Supplied material section start
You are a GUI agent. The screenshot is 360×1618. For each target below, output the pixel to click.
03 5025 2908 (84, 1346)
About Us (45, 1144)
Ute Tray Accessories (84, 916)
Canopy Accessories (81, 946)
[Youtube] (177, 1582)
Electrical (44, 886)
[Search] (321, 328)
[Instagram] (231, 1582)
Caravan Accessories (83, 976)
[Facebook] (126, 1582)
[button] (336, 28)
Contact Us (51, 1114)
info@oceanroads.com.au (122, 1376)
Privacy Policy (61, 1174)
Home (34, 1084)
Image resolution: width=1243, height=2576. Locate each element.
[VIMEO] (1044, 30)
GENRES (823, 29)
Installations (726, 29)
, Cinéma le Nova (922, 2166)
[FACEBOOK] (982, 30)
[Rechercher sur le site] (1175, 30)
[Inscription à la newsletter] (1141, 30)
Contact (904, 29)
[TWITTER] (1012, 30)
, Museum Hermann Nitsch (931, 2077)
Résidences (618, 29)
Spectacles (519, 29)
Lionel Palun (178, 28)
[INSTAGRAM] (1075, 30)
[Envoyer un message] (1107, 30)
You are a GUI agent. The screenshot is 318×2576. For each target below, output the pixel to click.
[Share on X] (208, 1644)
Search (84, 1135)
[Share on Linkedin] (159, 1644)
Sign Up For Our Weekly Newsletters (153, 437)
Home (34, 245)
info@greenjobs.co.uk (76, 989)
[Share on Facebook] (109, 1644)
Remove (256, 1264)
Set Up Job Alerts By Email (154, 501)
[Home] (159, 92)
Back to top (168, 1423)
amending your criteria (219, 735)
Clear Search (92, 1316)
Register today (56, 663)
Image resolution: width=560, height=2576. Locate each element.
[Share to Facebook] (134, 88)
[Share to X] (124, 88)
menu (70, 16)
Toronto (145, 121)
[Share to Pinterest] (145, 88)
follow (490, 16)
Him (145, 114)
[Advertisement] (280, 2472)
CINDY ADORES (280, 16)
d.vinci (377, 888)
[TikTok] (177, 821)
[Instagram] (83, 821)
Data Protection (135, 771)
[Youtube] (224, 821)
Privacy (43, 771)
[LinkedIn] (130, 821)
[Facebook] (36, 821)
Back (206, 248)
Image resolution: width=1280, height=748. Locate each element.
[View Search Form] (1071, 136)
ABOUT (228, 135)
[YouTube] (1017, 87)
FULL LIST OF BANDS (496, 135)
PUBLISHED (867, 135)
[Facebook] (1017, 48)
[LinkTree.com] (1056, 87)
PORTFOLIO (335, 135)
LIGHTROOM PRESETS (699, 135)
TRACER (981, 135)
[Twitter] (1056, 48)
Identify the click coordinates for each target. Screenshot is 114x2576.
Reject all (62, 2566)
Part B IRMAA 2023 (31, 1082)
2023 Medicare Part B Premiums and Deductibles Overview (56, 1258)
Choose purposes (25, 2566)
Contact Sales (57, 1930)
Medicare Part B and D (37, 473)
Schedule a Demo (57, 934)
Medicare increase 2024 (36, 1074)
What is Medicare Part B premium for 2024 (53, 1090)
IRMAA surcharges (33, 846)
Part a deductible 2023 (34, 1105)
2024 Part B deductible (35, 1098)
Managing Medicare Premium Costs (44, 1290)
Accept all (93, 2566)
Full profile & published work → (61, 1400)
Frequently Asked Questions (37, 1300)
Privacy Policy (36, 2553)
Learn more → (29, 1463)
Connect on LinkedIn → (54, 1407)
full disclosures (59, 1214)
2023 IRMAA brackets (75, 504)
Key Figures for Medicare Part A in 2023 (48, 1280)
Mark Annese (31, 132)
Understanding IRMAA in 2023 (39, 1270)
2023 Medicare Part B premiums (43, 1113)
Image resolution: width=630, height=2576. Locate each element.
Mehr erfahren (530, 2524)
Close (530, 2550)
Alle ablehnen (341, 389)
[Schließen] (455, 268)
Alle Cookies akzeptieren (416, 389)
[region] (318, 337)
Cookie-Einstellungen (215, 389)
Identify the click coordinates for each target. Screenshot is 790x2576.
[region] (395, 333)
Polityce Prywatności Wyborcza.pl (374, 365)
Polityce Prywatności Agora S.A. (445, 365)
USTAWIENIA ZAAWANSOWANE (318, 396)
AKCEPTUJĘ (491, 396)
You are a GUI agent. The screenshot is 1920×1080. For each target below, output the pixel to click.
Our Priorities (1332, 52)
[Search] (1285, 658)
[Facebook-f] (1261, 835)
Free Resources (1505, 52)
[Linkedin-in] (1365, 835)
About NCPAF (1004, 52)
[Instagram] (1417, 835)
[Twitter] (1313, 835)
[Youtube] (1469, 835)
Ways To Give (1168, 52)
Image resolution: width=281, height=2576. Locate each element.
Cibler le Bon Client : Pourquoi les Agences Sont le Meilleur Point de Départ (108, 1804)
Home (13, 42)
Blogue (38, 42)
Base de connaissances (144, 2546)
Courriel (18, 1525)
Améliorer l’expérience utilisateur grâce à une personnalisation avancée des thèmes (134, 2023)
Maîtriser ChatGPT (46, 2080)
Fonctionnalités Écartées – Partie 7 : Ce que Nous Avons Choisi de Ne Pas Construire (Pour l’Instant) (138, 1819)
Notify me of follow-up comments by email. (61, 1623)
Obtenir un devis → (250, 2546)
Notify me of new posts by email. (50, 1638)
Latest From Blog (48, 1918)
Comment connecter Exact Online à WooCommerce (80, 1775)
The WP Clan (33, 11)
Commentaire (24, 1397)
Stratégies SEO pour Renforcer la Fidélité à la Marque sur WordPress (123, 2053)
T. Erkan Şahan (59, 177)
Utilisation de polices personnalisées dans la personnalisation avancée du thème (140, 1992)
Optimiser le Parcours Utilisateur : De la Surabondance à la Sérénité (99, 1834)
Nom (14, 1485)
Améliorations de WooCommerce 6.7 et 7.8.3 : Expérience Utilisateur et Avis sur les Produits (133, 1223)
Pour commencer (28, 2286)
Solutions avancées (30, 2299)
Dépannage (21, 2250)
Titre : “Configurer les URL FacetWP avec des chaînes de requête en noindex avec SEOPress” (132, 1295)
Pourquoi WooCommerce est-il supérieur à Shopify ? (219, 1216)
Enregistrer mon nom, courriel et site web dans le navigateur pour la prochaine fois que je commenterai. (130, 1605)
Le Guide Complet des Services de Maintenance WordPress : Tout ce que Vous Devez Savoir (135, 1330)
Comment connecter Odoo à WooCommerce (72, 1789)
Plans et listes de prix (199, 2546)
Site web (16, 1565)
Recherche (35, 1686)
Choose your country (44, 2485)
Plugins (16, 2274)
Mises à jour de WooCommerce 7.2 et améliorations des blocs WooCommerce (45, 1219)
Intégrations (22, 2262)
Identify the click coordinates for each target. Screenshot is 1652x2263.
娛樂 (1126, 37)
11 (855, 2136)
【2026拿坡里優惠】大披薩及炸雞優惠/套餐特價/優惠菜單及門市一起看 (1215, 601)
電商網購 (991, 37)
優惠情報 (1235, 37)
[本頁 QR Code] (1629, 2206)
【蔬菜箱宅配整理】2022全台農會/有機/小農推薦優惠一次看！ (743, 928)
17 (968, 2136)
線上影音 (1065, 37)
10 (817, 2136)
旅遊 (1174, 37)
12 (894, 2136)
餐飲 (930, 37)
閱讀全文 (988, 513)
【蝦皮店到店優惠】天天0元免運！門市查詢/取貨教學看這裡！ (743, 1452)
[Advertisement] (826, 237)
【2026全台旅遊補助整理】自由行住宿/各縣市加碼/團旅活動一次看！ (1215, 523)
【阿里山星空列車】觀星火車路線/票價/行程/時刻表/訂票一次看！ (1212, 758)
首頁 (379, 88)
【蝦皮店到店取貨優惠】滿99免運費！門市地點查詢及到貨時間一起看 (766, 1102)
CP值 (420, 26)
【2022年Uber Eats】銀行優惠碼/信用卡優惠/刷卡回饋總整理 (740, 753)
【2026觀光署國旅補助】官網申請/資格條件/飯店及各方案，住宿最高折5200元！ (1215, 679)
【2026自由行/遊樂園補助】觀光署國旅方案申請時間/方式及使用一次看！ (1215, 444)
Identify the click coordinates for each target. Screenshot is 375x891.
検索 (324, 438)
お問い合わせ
Supplied material section end
**Task details:** Give back exactly the lines from the line containing "餐飲 (930, 37)" to the end of the entries, and no other lines.

**Written answer:**
餐飲 (930, 37)
閱讀全文 (988, 513)
【蝦皮店到店優惠】天天0元免運！門市查詢/取貨教學看這裡！ (743, 1452)
[Advertisement] (826, 237)
【2026全台旅遊補助整理】自由行住宿/各縣市加碼/團旅活動一次看！ (1215, 523)
【阿里山星空列車】觀星火車路線/票價/行程/時刻表/訂票一次看！ (1212, 758)
首頁 (379, 88)
【蝦皮店到店取貨優惠】滿99免運費！門市地點查詢及到貨時間一起看 (766, 1102)
CP值 (420, 26)
【2022年Uber Eats】銀行優惠碼/信用卡優惠/刷卡回饋總整理 (740, 753)
【2026觀光署國旅補助】官網申請/資格條件/飯店及各方案，住宿最高折5200元！ (1215, 679)
【2026自由行/遊樂園補助】觀光署國旅方案申請時間/方式及使用一次看！ (1215, 444)
Identify the click coordinates for each target. Screenshot is 375x891.
検索 (324, 438)
お問い合わせ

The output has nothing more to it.